When a member of a licensed group in your organization signs-in to Hoylu, a user account is created. These accounts can be viewed on the Accounts page.
Currently Registered Users is a list of all member accounts within an organization.
The Expiration Date is the date when the user’s license expires.
The Last Access Date is the date when the user last logged in to a Hoylu application. If a user has not yet logged in to Hoylu, the value will be ‘never’.
The Filter names… search will filter on both name and email address.
The Company Information page is not editable by organization administrators. This page provides visibility into the information that Hoylu has for an organization.
To add or remove an administrator from your organization, contact email@example.com.
Documents can only be accessed by company accounts
When selected, this policy applies to all shared workspaces that are (and were) created by user accounts that are members of theorganization. Authenticated accounts that are outside of the organization will have no accessto organization workspaces. There is no guest (unauthenticated) access to organization workspaces.
Documents can only be edited by company accounts
When selected, this policy applies to all shared workspaces that are (and were) created by user accounts that are members of theorganization.
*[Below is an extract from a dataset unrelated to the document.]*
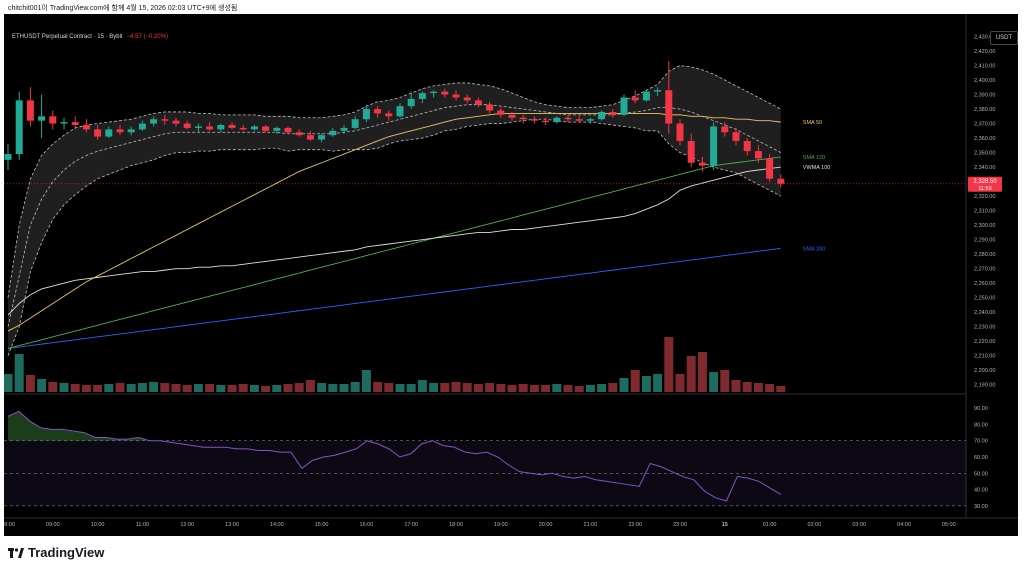  Describe the element at coordinates (949, 525) in the screenshot. I see `time-axis-tick-label: 05:00` at that location.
Authenticated accounts that are outside of the organization will have read-only accessto the workspaces. Guest (unauthenticated) read-only access to workspaces is also enabled.
Require passwords for all documents
When selected, this policy applies to all workspaces that are newly created and shared by user accounts that are within the organization. Existing shared workspaces will not be required to set a password. The only restriction on password quality is that the password must have a minimum of 8 characters.